Dataset entries
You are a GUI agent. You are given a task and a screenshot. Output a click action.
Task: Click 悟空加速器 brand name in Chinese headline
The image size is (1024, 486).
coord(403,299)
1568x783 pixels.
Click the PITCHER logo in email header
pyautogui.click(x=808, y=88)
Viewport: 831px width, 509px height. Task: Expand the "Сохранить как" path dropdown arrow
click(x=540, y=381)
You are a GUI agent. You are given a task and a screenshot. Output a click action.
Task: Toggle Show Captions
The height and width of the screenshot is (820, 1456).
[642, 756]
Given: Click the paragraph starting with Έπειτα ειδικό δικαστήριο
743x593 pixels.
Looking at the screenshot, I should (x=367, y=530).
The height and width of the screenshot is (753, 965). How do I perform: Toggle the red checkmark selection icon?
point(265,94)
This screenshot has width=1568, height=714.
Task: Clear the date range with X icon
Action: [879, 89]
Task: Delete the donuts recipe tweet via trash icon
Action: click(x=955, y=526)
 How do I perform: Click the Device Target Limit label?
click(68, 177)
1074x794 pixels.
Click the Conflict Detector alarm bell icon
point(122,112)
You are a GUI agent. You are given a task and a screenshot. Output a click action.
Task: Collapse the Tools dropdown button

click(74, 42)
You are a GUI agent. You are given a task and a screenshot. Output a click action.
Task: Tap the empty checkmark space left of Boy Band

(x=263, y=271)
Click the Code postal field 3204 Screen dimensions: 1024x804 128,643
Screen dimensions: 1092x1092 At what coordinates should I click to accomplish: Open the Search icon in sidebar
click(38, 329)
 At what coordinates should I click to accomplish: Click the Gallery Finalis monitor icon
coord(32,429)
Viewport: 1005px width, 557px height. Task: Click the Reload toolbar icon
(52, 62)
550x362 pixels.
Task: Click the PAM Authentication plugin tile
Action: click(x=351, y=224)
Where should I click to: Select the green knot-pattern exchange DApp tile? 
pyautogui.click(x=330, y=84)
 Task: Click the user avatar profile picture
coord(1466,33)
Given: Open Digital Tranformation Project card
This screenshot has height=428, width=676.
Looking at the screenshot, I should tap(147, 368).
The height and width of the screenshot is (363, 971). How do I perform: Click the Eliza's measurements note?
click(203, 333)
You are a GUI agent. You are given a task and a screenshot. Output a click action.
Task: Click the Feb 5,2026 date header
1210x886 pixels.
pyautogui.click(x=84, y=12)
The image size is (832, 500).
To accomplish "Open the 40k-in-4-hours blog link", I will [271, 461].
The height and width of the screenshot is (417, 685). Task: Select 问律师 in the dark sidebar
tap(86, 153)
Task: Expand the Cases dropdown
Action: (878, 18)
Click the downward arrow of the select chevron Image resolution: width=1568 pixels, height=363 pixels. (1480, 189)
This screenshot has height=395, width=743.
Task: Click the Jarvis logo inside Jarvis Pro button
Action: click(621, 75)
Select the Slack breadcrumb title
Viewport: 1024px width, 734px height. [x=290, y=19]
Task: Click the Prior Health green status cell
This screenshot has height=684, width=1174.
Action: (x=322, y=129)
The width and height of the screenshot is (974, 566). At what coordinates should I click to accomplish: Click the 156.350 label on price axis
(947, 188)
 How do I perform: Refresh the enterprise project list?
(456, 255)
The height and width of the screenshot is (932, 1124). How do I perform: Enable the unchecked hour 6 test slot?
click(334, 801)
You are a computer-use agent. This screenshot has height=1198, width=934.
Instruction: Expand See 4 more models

## Exercise requirements
Please repeat each line above exactly.

## Answer to this problem
You are a GUI agent. You are given a task and a screenshot. Output a click action.
Task: Click 悟空加速器 brand name in Chinese headline
The image size is (1024, 486).
coord(403,299)
1568x783 pixels.
Click the PITCHER logo in email header
pyautogui.click(x=808, y=88)
Viewport: 831px width, 509px height. Task: Expand the "Сохранить как" path dropdown arrow
click(x=540, y=381)
You are a GUI agent. You are given a task and a screenshot. Output a click action.
Task: Toggle Show Captions
The height and width of the screenshot is (820, 1456).
[642, 756]
Given: Click the paragraph starting with Έπειτα ειδικό δικαστήριο
743x593 pixels.
Looking at the screenshot, I should (x=367, y=530).
The height and width of the screenshot is (753, 965). How do I perform: Toggle the red checkmark selection icon?
point(265,94)
This screenshot has width=1568, height=714.
Task: Clear the date range with X icon
Action: [879, 89]
Task: Delete the donuts recipe tweet via trash icon
Action: click(x=955, y=526)
 How do I perform: Click the Device Target Limit label?
click(68, 177)
1074x794 pixels.
Click the Conflict Detector alarm bell icon
point(122,112)
You are a GUI agent. You are given a task and a screenshot. Output a click action.
Task: Collapse the Tools dropdown button

click(74, 42)
You are a GUI agent. You are given a task and a screenshot. Output a click action.
Task: Tap the empty checkmark space left of Boy Band

(x=263, y=271)
Click the Code postal field 3204 Screen dimensions: 1024x804 128,643
Screen dimensions: 1092x1092 At what coordinates should I click to accomplish: Open the Search icon in sidebar
click(38, 329)
 At what coordinates should I click to accomplish: Click the Gallery Finalis monitor icon
coord(32,429)
Viewport: 1005px width, 557px height. Task: Click the Reload toolbar icon
(52, 62)
550x362 pixels.
Task: Click the PAM Authentication plugin tile
Action: click(x=351, y=224)
Where should I click to: Select the green knot-pattern exchange DApp tile? 
pyautogui.click(x=330, y=84)
 Task: Click the user avatar profile picture
coord(1466,33)
Given: Open Digital Tranformation Project card
This screenshot has height=428, width=676.
Looking at the screenshot, I should tap(147, 368).
The height and width of the screenshot is (363, 971). How do I perform: Click the Eliza's measurements note?
click(203, 333)
You are a GUI agent. You are given a task and a screenshot. Output a click action.
Task: Click the Feb 5,2026 date header
1210x886 pixels.
pyautogui.click(x=84, y=12)
The image size is (832, 500).
To accomplish "Open the 40k-in-4-hours blog link", I will [271, 461].
The height and width of the screenshot is (417, 685). Task: Select 问律师 in the dark sidebar
tap(86, 153)
Task: Expand the Cases dropdown
Action: (878, 18)
Click the downward arrow of the select chevron Image resolution: width=1568 pixels, height=363 pixels. (1480, 189)
This screenshot has height=395, width=743.
Task: Click the Jarvis logo inside Jarvis Pro button
Action: click(621, 75)
Select the Slack breadcrumb title
Viewport: 1024px width, 734px height. [x=290, y=19]
Task: Click the Prior Health green status cell
This screenshot has height=684, width=1174.
Action: (x=322, y=129)
The width and height of the screenshot is (974, 566). At what coordinates should I click to accomplish: Click the 156.350 label on price axis
(947, 188)
 How do I perform: Refresh the enterprise project list?
(456, 255)
The height and width of the screenshot is (932, 1124). How do I perform: Enable the unchecked hour 6 test slot?
click(334, 801)
You are a computer-use agent. This screenshot has height=1198, width=934.
Instruction: Expand See 4 more models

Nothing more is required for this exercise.